> **Challenge**
Copy the records word for word, beginning with the first line and continuing through the line that contains "should pyautogui.click(x=331, y=120).".
start Stored records
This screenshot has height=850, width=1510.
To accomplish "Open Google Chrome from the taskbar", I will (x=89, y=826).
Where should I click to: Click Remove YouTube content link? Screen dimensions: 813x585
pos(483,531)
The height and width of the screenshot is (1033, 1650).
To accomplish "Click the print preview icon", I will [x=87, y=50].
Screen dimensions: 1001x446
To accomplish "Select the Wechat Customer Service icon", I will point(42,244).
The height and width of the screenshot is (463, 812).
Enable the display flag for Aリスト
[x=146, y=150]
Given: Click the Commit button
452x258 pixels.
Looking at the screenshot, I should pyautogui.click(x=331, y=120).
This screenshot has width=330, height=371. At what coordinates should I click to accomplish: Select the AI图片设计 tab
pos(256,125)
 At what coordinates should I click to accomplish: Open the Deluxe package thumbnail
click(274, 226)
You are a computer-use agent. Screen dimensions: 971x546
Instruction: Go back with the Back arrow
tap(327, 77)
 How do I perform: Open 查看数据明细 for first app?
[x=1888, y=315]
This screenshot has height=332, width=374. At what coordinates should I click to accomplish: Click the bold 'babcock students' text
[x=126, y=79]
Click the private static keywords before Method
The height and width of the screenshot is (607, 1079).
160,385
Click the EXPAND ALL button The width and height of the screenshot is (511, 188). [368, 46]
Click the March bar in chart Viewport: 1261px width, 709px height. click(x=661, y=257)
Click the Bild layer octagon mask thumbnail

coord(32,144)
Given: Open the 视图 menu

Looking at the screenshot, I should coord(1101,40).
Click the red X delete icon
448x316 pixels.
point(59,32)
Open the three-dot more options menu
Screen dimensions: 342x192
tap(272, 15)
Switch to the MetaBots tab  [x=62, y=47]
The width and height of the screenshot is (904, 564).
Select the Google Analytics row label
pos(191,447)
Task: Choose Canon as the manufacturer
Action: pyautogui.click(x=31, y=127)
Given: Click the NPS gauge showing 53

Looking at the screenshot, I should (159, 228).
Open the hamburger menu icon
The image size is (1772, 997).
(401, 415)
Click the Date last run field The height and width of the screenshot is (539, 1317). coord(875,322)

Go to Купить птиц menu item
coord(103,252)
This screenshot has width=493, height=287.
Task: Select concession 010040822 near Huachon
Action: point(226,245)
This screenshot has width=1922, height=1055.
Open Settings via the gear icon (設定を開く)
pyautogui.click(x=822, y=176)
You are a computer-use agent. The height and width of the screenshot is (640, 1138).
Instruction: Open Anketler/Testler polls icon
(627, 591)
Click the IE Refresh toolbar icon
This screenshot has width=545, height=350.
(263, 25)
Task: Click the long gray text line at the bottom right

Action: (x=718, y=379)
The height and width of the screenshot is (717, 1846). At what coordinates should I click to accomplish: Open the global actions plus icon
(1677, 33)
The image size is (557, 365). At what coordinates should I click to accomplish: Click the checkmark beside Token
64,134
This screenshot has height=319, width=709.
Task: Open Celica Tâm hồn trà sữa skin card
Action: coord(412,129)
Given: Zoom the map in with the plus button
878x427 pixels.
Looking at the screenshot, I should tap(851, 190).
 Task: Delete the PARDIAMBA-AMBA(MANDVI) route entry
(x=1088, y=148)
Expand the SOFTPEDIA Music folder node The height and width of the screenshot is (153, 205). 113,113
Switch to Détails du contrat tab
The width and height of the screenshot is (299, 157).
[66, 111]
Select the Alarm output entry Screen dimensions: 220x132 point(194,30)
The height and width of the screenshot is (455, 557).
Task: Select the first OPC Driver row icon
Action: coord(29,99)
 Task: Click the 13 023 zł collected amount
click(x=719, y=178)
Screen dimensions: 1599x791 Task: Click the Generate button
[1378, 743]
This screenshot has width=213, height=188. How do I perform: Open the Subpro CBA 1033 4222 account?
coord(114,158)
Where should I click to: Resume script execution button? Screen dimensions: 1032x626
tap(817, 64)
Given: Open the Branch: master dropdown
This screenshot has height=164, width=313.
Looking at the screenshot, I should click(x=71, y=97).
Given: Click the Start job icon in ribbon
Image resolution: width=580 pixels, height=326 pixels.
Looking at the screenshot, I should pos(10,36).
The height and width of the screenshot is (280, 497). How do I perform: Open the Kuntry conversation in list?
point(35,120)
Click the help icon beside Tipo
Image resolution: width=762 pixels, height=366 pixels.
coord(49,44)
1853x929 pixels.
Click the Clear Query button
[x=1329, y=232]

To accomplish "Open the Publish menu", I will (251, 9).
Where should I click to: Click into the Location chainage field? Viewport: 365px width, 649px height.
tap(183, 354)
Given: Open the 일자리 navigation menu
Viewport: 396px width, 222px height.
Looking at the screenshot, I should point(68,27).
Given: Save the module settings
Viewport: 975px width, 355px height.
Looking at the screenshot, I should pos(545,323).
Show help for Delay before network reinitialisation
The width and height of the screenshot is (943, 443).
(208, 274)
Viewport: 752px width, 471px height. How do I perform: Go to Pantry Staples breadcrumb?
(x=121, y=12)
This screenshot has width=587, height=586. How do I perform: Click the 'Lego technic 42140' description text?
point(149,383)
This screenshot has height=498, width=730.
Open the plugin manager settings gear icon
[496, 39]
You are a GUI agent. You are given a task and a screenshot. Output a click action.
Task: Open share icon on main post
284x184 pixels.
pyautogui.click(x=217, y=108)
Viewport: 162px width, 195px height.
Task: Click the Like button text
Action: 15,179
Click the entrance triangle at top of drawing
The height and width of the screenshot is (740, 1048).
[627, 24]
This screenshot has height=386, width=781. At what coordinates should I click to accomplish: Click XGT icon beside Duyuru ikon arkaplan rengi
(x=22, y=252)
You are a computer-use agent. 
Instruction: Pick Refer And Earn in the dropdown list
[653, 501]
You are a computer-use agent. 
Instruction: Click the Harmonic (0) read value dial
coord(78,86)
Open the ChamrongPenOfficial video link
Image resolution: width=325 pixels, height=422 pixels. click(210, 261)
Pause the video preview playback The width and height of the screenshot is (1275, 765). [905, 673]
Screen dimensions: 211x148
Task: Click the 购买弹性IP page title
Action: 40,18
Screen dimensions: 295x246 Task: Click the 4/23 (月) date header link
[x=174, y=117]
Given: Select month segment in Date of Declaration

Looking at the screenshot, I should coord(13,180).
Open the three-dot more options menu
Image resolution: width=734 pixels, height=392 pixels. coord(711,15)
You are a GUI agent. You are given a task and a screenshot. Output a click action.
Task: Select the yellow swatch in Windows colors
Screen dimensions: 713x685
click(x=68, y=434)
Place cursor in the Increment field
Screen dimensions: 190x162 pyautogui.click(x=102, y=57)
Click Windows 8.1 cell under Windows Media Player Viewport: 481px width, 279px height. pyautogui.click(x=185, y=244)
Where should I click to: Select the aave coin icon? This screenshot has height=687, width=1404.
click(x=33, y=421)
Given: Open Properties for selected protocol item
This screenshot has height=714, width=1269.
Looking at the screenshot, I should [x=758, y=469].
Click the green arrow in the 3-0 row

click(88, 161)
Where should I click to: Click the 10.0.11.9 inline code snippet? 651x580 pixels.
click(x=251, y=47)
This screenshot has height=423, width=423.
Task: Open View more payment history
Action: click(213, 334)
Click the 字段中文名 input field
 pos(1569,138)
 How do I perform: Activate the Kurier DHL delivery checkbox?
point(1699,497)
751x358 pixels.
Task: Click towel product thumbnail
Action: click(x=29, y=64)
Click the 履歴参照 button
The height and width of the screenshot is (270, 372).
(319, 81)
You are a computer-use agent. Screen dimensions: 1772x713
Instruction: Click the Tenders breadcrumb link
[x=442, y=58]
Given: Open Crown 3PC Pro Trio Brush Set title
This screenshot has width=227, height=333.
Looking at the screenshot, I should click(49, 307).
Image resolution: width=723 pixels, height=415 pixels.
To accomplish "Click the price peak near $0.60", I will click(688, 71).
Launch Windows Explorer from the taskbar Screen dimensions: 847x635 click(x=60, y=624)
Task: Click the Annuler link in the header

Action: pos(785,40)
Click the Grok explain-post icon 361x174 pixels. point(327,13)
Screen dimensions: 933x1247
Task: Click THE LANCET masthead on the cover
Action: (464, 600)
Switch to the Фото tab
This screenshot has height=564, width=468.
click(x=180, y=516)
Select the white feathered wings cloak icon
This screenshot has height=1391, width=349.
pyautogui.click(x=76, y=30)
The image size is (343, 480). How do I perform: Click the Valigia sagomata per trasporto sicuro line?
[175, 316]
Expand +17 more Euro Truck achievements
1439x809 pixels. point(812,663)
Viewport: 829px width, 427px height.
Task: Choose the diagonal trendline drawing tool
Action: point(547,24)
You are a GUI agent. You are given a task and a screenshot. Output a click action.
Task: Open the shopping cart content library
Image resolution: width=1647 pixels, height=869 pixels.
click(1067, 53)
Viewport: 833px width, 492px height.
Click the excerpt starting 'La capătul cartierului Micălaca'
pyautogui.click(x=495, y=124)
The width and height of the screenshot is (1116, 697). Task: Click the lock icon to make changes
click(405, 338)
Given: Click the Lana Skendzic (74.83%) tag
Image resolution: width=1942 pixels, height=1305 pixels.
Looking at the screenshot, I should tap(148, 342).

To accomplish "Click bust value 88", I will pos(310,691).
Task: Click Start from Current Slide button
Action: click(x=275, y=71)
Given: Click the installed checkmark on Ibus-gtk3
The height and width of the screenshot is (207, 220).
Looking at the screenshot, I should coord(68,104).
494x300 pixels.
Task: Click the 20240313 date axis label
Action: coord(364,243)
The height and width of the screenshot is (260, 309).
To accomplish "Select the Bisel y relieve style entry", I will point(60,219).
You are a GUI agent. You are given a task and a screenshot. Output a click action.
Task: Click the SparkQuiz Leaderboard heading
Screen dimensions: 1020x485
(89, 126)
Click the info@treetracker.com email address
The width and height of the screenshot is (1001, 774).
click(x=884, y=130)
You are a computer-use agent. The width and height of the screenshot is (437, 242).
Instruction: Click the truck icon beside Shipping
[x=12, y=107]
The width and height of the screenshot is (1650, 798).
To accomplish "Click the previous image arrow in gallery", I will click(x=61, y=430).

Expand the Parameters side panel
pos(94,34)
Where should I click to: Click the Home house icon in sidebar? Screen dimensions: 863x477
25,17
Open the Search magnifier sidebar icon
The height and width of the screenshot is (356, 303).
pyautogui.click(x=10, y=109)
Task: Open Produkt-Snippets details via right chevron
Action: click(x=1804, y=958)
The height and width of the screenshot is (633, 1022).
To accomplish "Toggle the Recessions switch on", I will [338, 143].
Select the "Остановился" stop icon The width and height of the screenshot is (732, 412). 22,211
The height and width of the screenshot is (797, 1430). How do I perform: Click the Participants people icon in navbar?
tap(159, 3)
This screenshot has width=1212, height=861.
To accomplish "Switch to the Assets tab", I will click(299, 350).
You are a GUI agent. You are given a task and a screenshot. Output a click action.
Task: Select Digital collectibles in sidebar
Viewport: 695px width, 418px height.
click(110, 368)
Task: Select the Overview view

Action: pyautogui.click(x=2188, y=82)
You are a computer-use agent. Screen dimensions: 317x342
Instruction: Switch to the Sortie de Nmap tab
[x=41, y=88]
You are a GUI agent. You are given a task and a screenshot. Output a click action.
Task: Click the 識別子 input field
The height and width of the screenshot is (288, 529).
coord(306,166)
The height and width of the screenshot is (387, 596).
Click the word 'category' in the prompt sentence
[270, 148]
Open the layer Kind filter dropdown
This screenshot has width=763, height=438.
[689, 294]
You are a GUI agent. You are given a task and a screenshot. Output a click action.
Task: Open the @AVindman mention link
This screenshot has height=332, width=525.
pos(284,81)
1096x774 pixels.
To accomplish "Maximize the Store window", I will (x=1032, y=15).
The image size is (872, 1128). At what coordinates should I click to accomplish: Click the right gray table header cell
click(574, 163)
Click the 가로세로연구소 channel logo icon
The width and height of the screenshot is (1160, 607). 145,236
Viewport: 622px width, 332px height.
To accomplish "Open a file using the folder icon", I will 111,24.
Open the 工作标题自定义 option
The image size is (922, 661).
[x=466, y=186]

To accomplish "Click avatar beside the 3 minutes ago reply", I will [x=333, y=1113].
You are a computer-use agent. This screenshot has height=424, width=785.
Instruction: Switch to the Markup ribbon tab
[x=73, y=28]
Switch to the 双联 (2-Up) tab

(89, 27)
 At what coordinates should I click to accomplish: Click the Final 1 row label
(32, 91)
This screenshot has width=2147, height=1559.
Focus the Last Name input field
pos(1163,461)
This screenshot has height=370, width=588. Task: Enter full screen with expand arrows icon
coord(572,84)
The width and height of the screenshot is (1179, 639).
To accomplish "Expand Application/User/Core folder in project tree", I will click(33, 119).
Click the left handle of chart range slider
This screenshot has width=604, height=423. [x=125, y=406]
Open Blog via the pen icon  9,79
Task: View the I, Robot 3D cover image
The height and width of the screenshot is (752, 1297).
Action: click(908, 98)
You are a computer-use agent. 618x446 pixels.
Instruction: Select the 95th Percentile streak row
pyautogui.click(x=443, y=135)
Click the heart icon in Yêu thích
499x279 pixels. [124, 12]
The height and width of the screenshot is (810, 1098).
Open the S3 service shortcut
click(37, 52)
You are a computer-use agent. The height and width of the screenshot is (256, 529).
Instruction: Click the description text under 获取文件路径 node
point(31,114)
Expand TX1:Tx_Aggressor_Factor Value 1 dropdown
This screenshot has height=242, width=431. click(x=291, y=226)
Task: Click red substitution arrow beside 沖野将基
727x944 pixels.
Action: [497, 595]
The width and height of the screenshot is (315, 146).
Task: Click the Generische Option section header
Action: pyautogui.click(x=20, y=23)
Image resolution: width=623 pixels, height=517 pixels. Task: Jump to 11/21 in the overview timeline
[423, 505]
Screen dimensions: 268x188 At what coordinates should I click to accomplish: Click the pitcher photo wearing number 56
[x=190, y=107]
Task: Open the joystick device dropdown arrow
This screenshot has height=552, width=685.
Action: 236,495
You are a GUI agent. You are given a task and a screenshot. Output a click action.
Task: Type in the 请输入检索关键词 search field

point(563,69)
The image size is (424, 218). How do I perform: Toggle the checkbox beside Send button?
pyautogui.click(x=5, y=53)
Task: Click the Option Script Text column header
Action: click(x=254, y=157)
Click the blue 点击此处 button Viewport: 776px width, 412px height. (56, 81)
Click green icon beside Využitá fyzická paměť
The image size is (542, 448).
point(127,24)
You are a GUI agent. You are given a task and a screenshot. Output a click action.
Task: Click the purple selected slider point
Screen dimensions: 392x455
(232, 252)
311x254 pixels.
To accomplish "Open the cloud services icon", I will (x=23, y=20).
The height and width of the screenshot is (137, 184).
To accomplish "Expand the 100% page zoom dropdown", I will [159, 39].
end Stored records
> **Task output**
This screenshot has height=850, width=1510.
To accomplish "Open Google Chrome from the taskbar", I will (x=89, y=826).
Where should I click to: Click Remove YouTube content link? Screen dimensions: 813x585
pos(483,531)
The height and width of the screenshot is (1033, 1650).
To accomplish "Click the print preview icon", I will [x=87, y=50].
Screen dimensions: 1001x446
To accomplish "Select the Wechat Customer Service icon", I will point(42,244).
The height and width of the screenshot is (463, 812).
Enable the display flag for Aリスト
[x=146, y=150]
Given: Click the Commit button
452x258 pixels.
Looking at the screenshot, I should pyautogui.click(x=331, y=120).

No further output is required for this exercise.